In the past, I’ve written about the need for more workers to help with what we do. Being in a business where the model requires people to provide supportive services to children and adults with special needs, it is logical to conclude that it becomes challenging to provide the necessary supports to those who need us if we don’t have people to do the work. I think the pandemic (now maybe more appropriately called an endemic after two years) has provided many with these same perspectives.
For the past several months, I have participated in briefings with other organizations and hear firsthand the struggles that are being faced across the country with the work we do. Yes, people are frustrated with not having enough staff to fulfill obligations as we know them. Yet, I’m struck by the positive attitudes that so many have dealing with this issue. Because of this approach, we and others are finding new ways to help people and provide services (and for some products) with less resources than we had two years ago.
Is there a magic answer to the problem? My take is that the answer is “no.” However, a lot of things that in combination allow all of us to move forward and do what is necessary to survive and grow. I strongly believe that it starts with a positive attitude that simply states that we will figure out the challenge and find a way to overcome the new environment. That has translated for us to being flexible and adapting to what comes our way.
While sometimes easier said than done, we have to be committed to accepting that things have changed and that we can’t just wait for people to come back to work. Being adaptive means that we have to “wear new hats” that maybe a couple of years ago were not something we had even considered. Maybe most important, we need to apply new technologies that we hadn’t considered but will now because of necessity. A digital transformation is coming in our service world, and I suspect more than one topic for this column will get shared in the time to come.

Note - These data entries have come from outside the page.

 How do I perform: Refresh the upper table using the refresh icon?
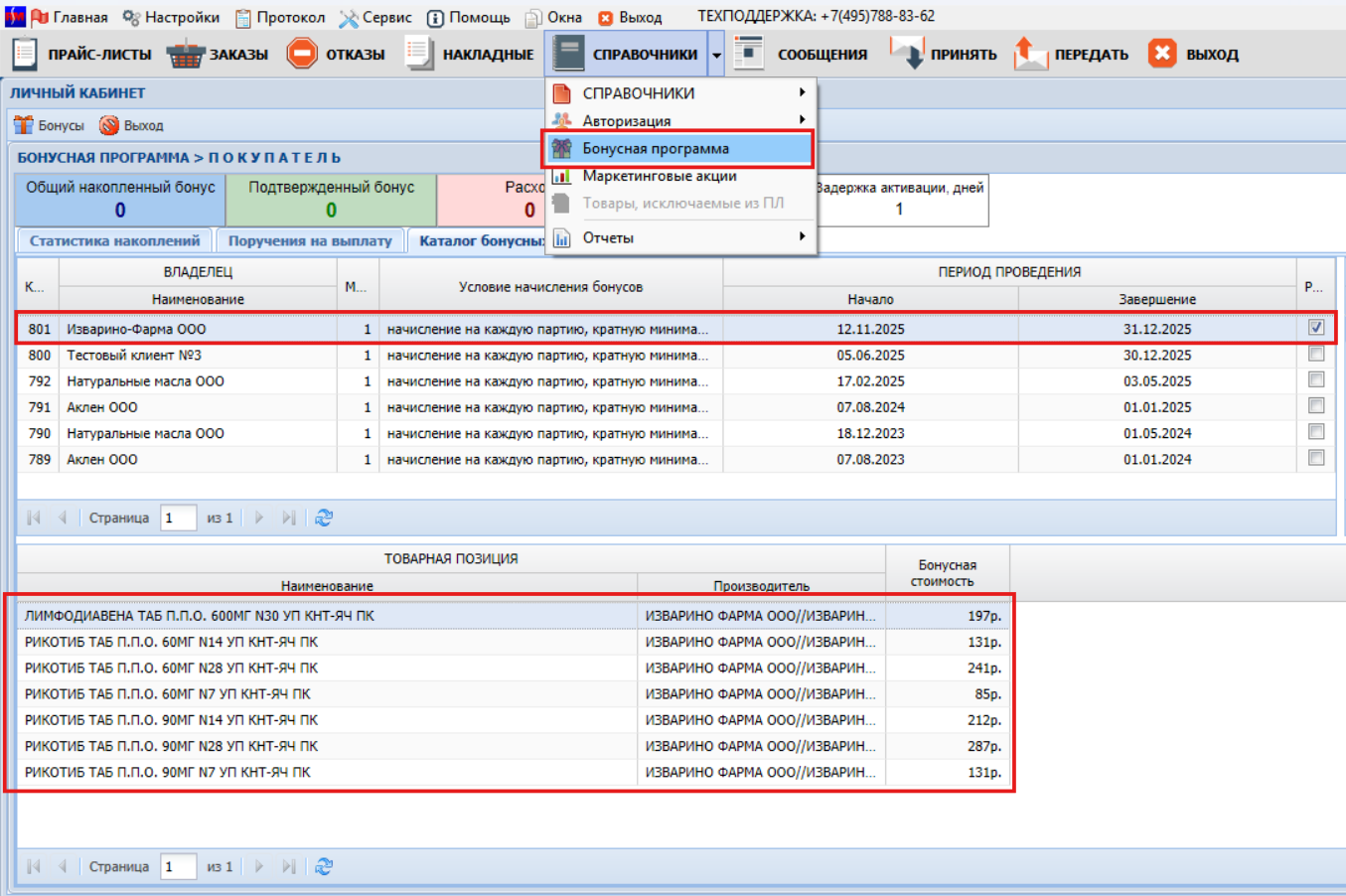pos(324,518)

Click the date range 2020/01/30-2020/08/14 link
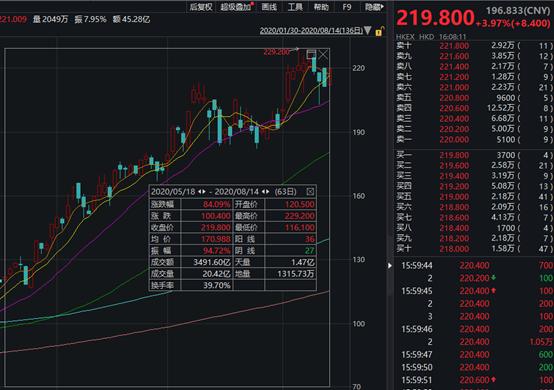coord(311,31)
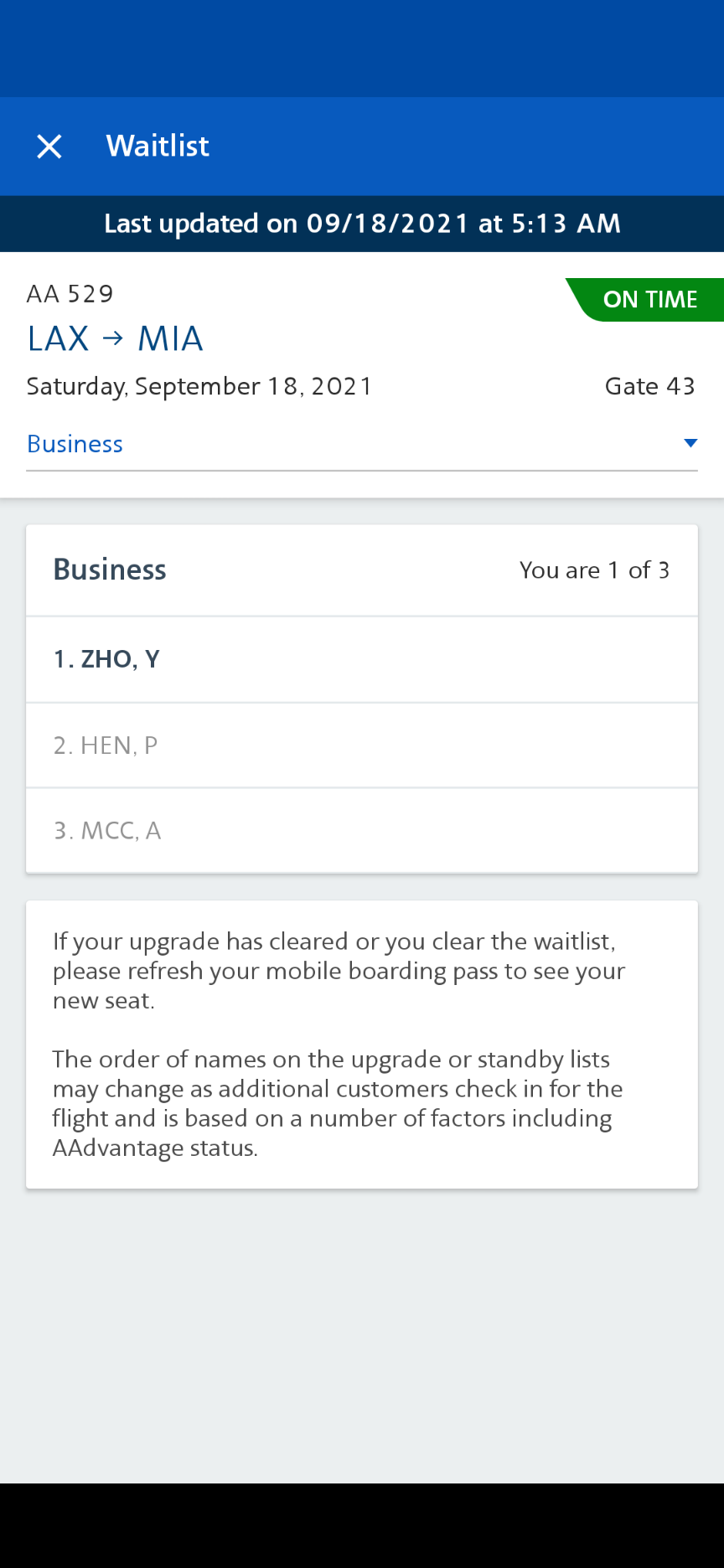The image size is (724, 1568).
Task: Tap the 'You are 1 of 3' text
Action: [x=594, y=570]
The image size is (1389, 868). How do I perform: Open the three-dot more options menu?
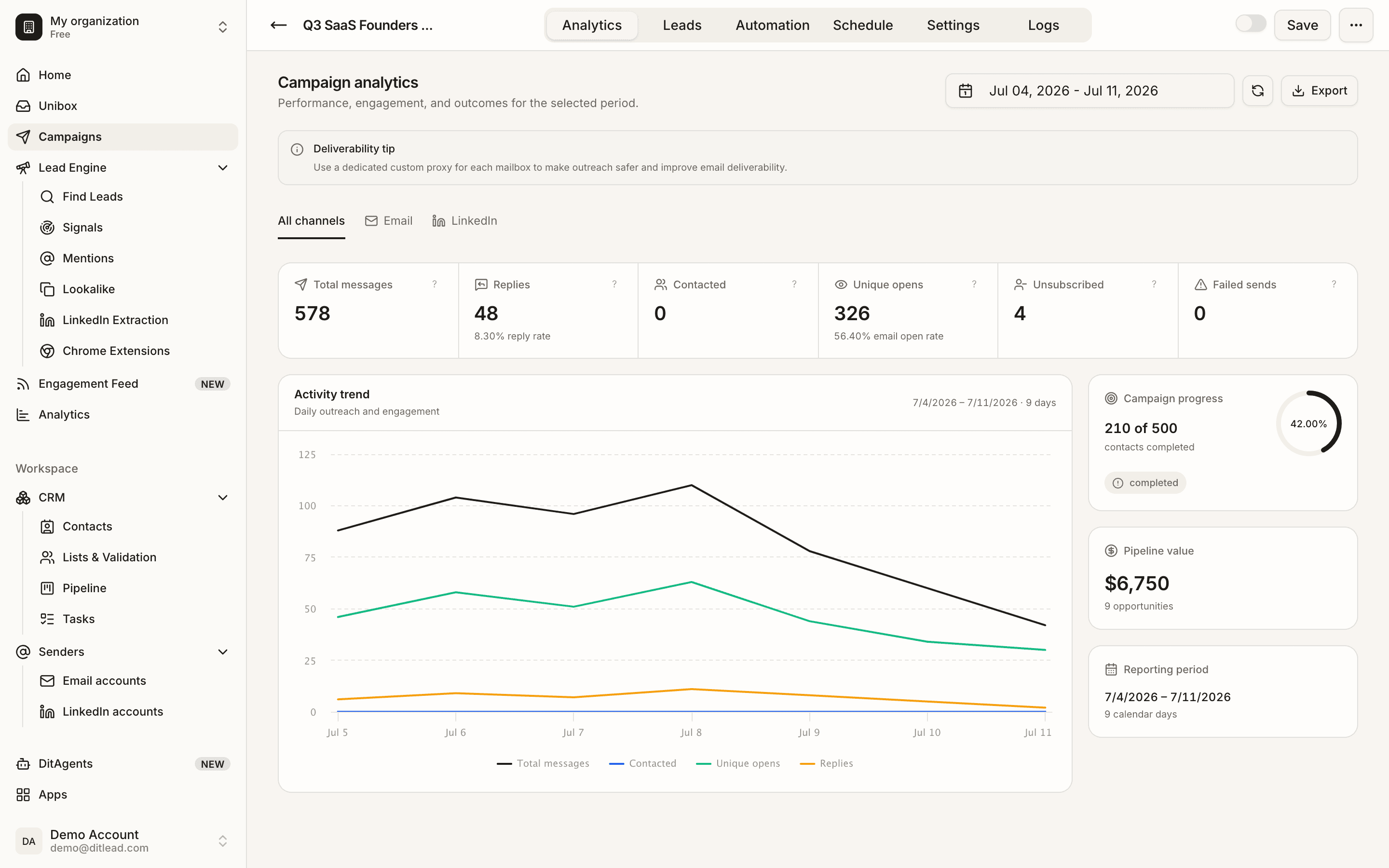click(1356, 25)
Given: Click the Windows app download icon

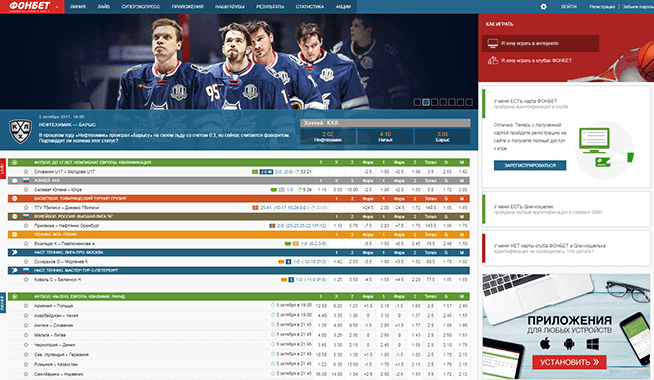Looking at the screenshot, I should pyautogui.click(x=593, y=344).
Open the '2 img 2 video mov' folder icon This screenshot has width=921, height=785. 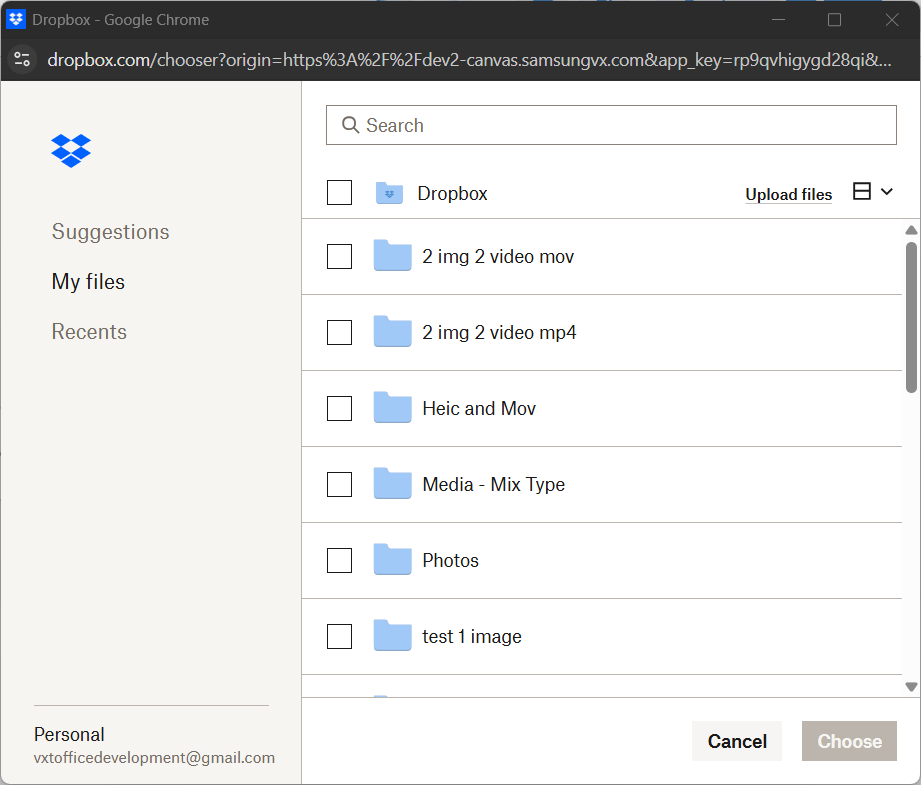coord(392,256)
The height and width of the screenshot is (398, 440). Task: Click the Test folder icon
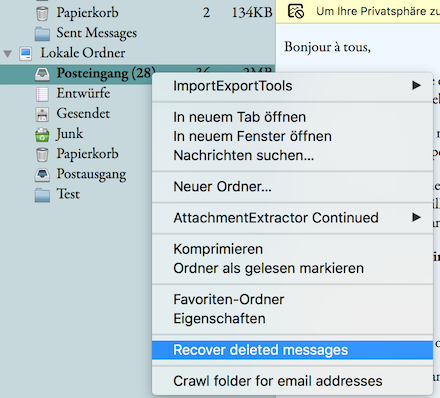point(42,195)
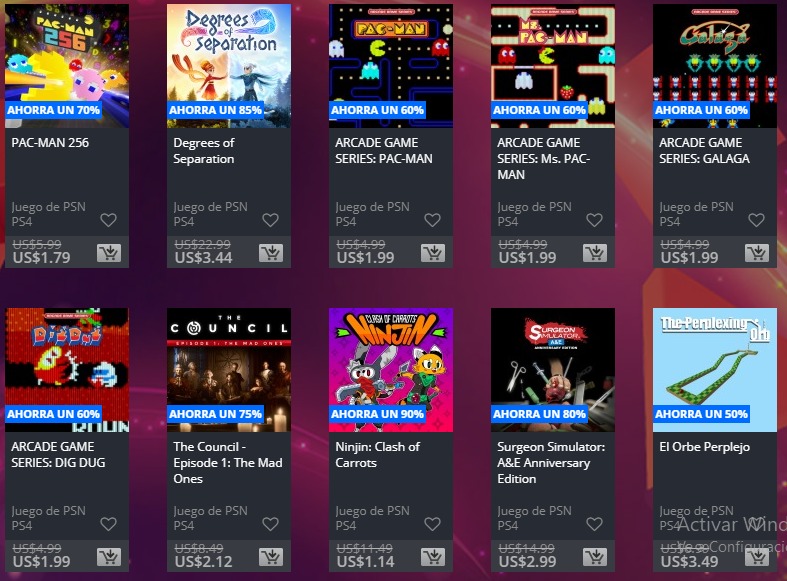Add PAC-MAN 256 to the cart
This screenshot has width=787, height=581.
tap(109, 253)
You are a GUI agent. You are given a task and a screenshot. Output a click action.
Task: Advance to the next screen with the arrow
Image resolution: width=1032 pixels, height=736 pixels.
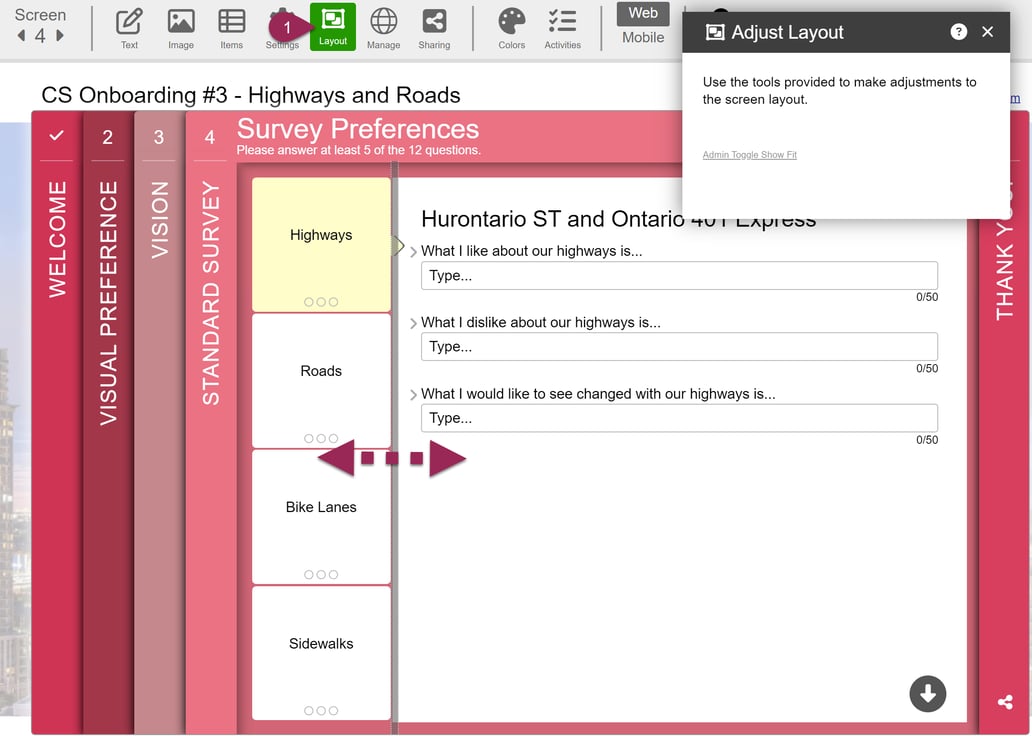57,36
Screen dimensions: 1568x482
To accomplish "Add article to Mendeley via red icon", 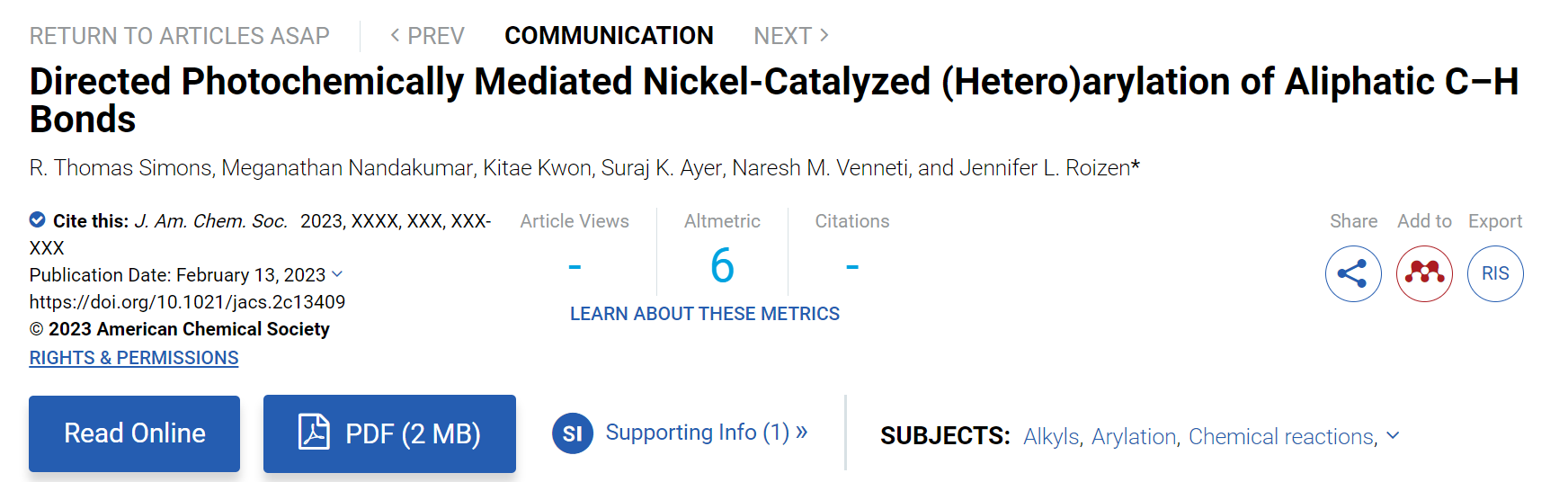I will (x=1424, y=273).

While the story started with not having enough people to do the work, I think the message really is that we and many other businesses today are spending our time adapting to the changes we have been dealt with. We are figuring out how to do more with less, and because of this will survive and grow in the time to come. From my vantage point, what matters most is that by doing these things, we will still be there for the people we serve and their families who count on us to do what matters. It makes the time being spent well worth it!